Final Project Rationale

The website we are developing is intended to provide useful information for intermediate teachers within our own schools but also across the country and indeed, the world.  A simple google search of the terms “iPads and literacy” will bring interested readers to our site.

Surely we aren’t the only teachers who are experiencing the iPad phenomenon.  iPads are purchased by the school, available for us to use, but there is absolutely no training or Pro-D that goes along with them.  Because no one knows what to do with them, they get hogged by one or two keen teachers, or sit and gather dust.

It seems that iPads are the technology that most schools are turning to so we wanted to create a resource that will help give teachers ideas for how they can be used to enhance literacy in the classroom.  After reading the various pages on our site, we hope that teachers will be inspired to begin using the iPads.

We do not go into detail on “how” to actually use the iPads.  We have to assume a bit of background knowledge on the part of interested teachers!  Luckily, iPads are so common these days, it is rare to encounter someone who hasn’t had the chance to play around with one or seen them used.  iPads are also very user-friendly so we didn’t want to focus on the technical stuff.

Basically, we hope that an interested teacher will visit our site, browse the various tabs, and walk away with several ideas that can be implemented right away in the classroom.  Using the iPads to create book trailers?  Excellent idea!  Using the iPads to record students reading aloud to help build reading fluency?  Genius!  The site is set up so that teachers can pick and choose what they would like to learn about and they are welcome to try any or all of the ideas in whatever order they choose.

We also created a Contact Us page so that interested teachers can email us with their comments or suggestions.
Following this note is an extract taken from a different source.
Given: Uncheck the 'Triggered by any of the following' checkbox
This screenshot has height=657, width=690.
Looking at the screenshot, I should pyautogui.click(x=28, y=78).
1 thought on “Final Project Rationale

  1. The work you are doing is going to be an important development in teachers’ ability to conceive using iPads in teaching situations. This project becomes part of the linguistic cognitive domain pertaining to iPads in educational practice. If educators’ can’t imagine how they might use iPads for teaching and learning, they aren’t going to use them. If they can’t conceive of how their curriculum and pedagogy can be enhanced, enabled or enriched by iPad use, why would they bother? We have to assume experienced teachers are also good teachers. If what they have been doing for years, or decades, has been good, why should they change? This is the imaginative, creative part of the challenge.